When I started doing research, I was motivated more by my own curiosity and learning about the unknown by running experiments. As I have gotten older, my happy place has shifted from the solitude of the lab to the space where what we do as scientists affects society at large. Scientists are first and foremost human beings too. Our human strengths and flaws shape our thinking, experimental approaches, and interpretations. An awareness of this human element is what makes impactful science because we can parse out prejudice, and bias in the pursuit of scientific truth.

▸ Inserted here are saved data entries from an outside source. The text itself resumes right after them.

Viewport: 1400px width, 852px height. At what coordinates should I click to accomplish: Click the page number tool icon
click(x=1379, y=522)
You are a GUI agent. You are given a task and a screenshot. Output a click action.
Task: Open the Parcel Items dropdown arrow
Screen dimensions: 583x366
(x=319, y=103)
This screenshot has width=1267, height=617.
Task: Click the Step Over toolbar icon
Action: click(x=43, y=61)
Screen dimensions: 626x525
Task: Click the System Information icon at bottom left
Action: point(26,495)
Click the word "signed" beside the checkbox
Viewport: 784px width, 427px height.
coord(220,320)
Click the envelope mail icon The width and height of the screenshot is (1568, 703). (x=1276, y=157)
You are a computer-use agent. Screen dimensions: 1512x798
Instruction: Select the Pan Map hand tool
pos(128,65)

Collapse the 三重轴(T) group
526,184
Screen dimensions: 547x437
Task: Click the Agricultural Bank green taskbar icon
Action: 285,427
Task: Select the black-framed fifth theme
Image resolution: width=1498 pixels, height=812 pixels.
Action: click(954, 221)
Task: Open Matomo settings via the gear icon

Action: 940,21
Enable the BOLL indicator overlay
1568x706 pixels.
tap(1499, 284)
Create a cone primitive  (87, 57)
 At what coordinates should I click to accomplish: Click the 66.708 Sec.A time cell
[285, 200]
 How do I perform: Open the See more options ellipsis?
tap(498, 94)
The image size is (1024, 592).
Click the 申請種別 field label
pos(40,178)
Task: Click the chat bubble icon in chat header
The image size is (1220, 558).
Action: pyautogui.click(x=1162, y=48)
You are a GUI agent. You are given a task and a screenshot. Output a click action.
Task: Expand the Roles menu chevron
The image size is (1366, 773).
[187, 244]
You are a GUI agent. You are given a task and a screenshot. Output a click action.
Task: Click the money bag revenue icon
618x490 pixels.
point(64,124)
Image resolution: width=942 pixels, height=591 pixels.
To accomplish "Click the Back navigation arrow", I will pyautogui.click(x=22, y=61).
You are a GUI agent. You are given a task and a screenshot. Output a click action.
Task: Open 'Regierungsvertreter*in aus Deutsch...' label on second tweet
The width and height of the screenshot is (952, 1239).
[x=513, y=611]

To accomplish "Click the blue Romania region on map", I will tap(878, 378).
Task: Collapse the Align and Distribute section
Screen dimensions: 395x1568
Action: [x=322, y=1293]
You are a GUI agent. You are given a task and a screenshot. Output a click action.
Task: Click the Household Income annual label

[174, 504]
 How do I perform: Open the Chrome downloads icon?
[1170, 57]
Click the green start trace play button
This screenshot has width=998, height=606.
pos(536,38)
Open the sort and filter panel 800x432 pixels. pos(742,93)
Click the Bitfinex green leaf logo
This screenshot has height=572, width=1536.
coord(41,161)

During the pandemic, I sensed the deep suspicion with which non-scientists were regarding the information communicated by experts. I reflected on this often. There may be a fringe group that will not engage with scientists but most people are skeptical because the information is not accessible. Being an expert is about responsibility, not superiority. The excessive use of Jargon or hiding the uncertainty to make a more compelling scientific ‘story’ is objectionable. Humility in recognizing the limits of our individual thinking even if we are deemed ‘experts’ is necessary to continue learning.

Curiosity, skepticism, and critical thinking are all valuable human virtues, not to be dismissed because they are expressed by a ‘non-expert.’So these days I am thinking often about communicating science in an accessible way. Confronting my own prejudice, bias, and ignorance and sharing what I learn and continue to learn from others (scientists and non-scientists alike).